Frauen wollen in eigener Halle wieder punkten
Für unsere Frauen steht am Samstag um 20 Uhr in der Mörburghalle die nächste wichtige Aufgabe in der 3. Liga an. Nach der 26:30 Niederlage im Auswärtsspiel beim TSV Haunstetten richtet sich der Blick nun auf das Heimspiel gegen den SV Allensbach. Mit 9:23 Punkten belegen wir aktuell Rang zehn, der Abstand im Tabellenkeller bleibt eng.
Die Enttäuschung nach der Partie in Haunstetten war spürbar. Nach einer 18:13 Führung zur Pause konnten wir die gute Ausgangsposition nicht über die Zeit bringen. Trainer Axel Schmidt berichtete von gedrückter Stimmung auf der Heimfahrt. Viel Zeit zur Aufarbeitung blieb jedoch nicht. Der Fokus liegt nun klar auf der nächsten Aufgabe. „So unzuversichtlich bin ich gar nicht“, ordnet Schmidt die Situation ein.
Grundlage für diesen vorsichtigen Optimismus ist vor allem unsere Heimstärke. In der Mörburghalle haben wir in dieser Saison mehrfach gezeigt, dass wir unabhängig vom Gegner auf Augenhöhe agieren können. Unsere Auftritte vor eigenem Publikum waren in der Regel stabil und engagiert. Genau daran wollen wir am Samstag anknüpfen.
Mit dem SV Allensbach kommt allerdings ein Gegner mit Selbstvertrauen nach Schutterwald.
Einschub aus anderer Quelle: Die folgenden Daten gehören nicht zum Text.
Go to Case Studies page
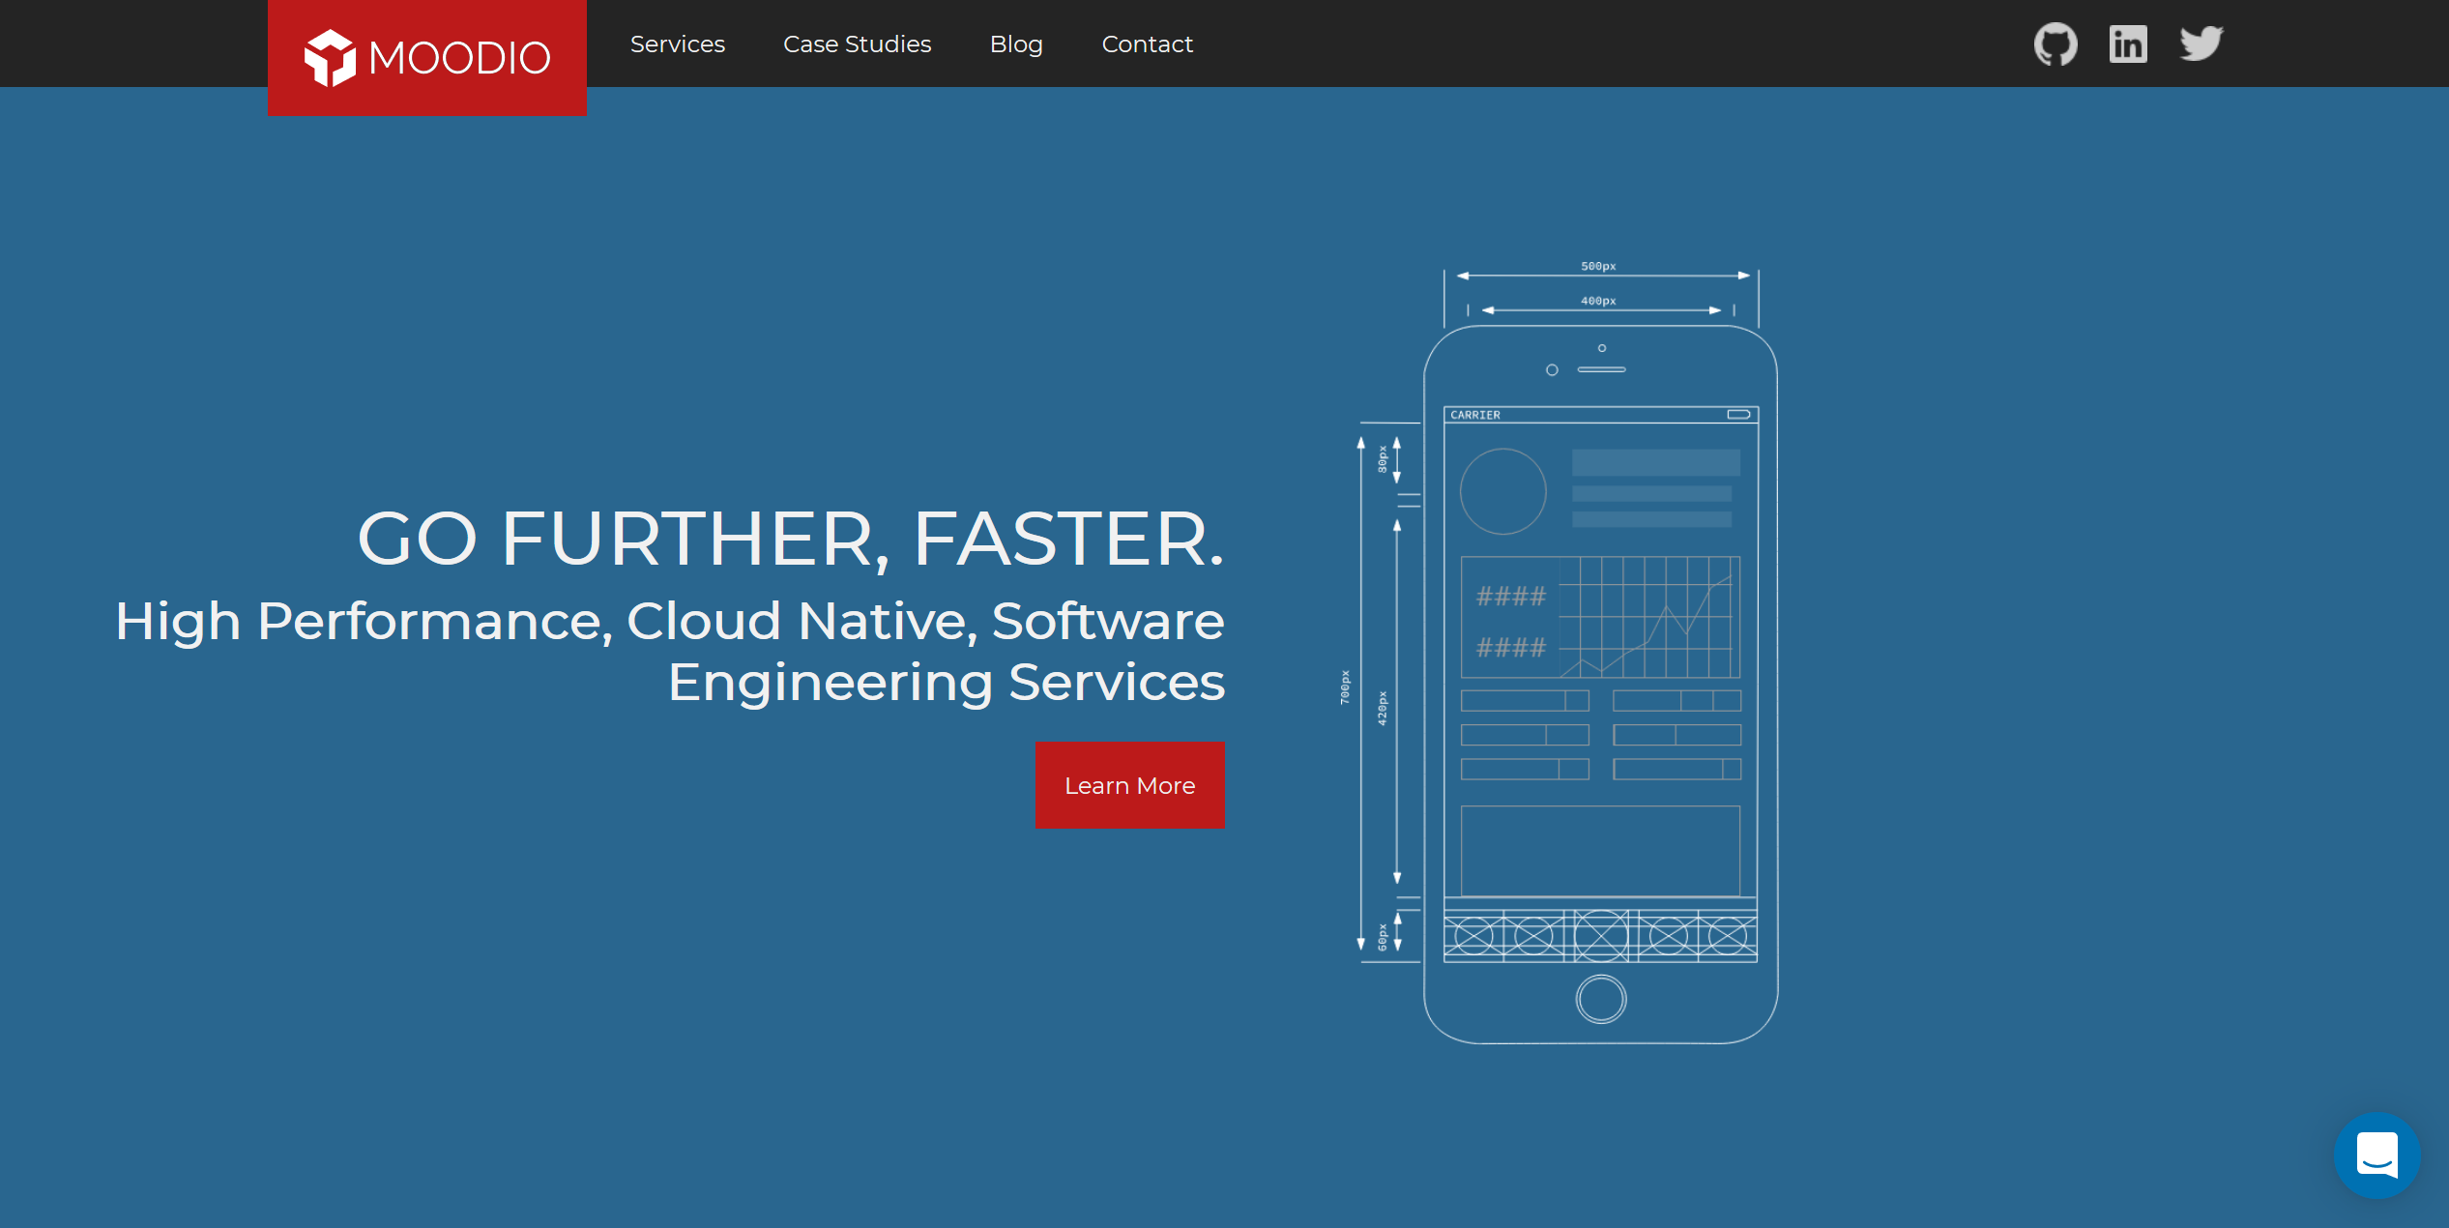This screenshot has width=2449, height=1228. point(857,44)
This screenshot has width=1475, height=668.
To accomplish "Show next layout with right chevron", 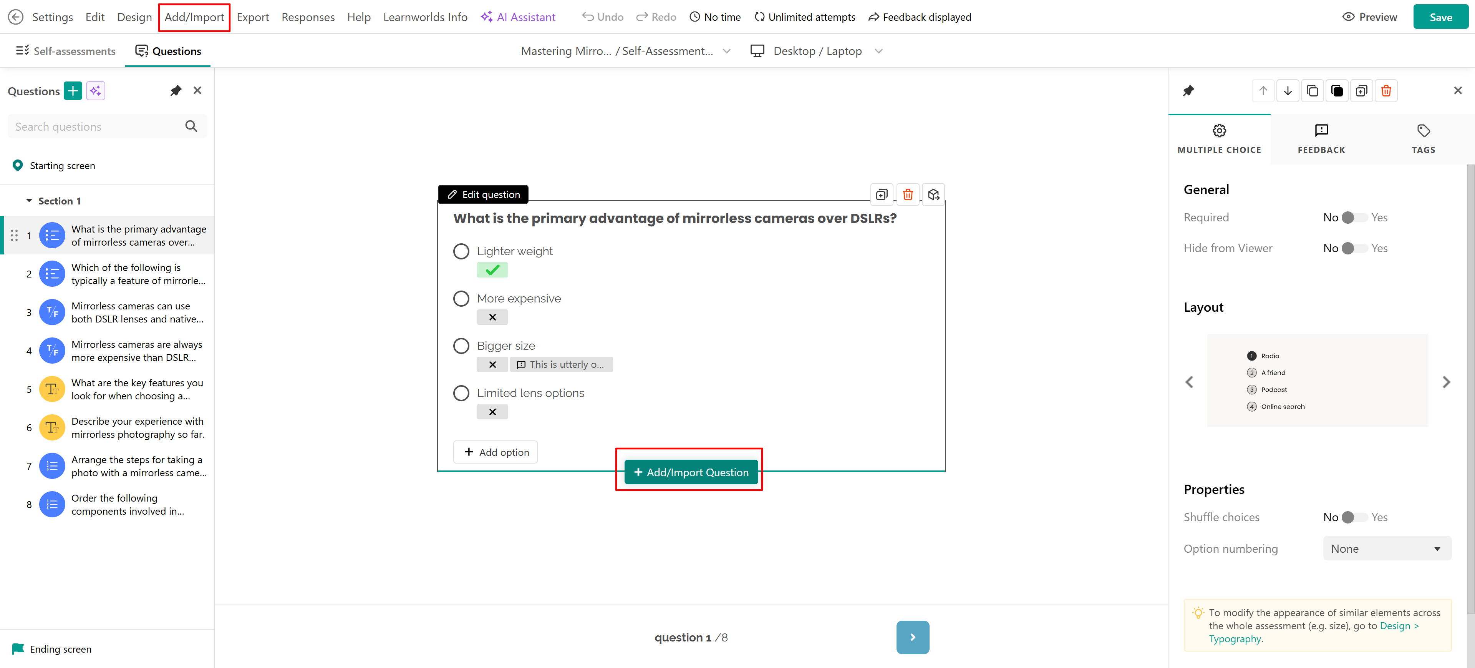I will tap(1446, 382).
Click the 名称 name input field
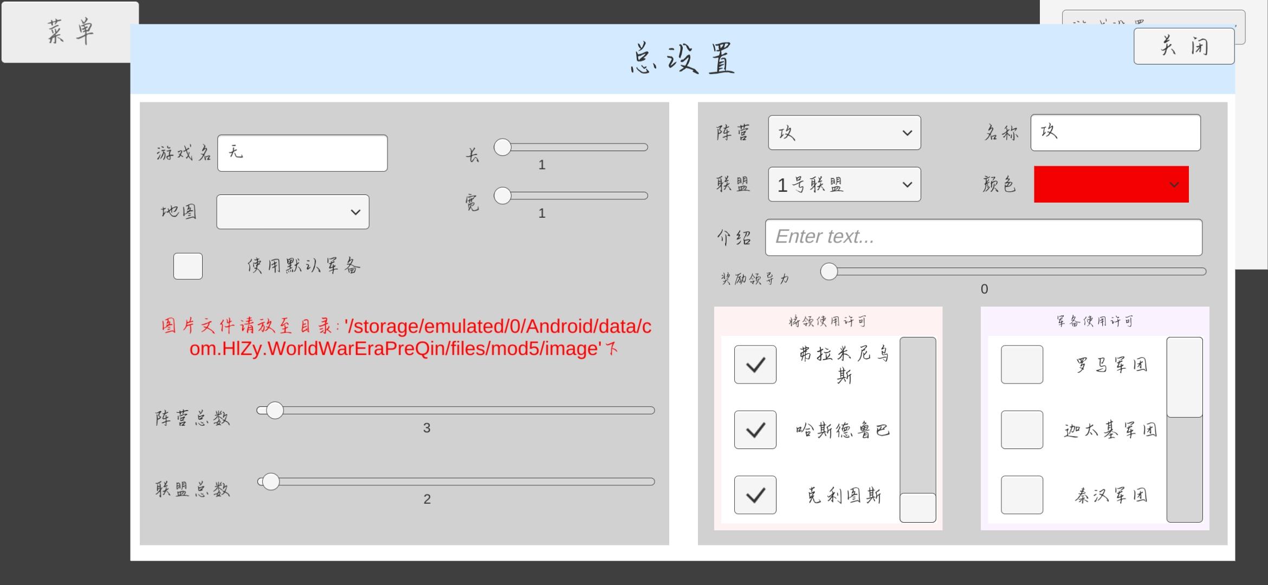The width and height of the screenshot is (1268, 585). 1115,133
Nach zuletzt drei Niederlagen in Folge hat sich die Mannschaft mit einem deutlichen 36:23 Erfolg gegen die TSG Friesenheim zurückgemeldet. Auch das Hinspiel ist in Erinnerung geblieben, das wir deutlich mit 25:38 verloren haben. Für uns ist jedoch entscheidend, dass jede Partie bei null beginnt. „Und da haben wir gerade zu Hause immer eine Chance“, betont Schmidt.
In der Tabelle stehen wir trotz der Niederlage weiterhin auf einem Nichtabstiegsplatz. „Noch haben wir alles in der Hand“, sagt unser Trainer. Diese Ausgangslage soll Ansporn sein, in den verbleibenden Spielen konsequent zu punkten.
Personell bleibt die Situation angespannt. Nach den Ausfällen von Vivienne Quennet und Milena Muttach sind die Wechselmöglichkeiten eingeschränkt. „Ich muss immer auch taktieren, wen kann ich wo in der Abwehr hinstellen“, erklärt Schmidt. Phasenweise fehlte zuletzt die Konstanz über 60 Minuten. „Wenn es nicht läuft, geht der Kopf automatisch runter“, weiß der Trainer aus eigener Erfahrung. Gleichzeitig hebt er den Zusammenhalt im Team hervor. Läuft es, tragen viele Spielerinnen die Leistung mit.
Für das Heimspiel gegen Allensbach gilt es, an die starke erste Halbzeit aus Haunstetten anzuknüpfen und diese Leistung über die gesamte Spielzeit zu stabilisieren. Mit einer konzentrierten Vorstellung in eigener Halle wollen wir die nächsten wichtigen Punkte im Kampf um den Klassenerhalt sichern.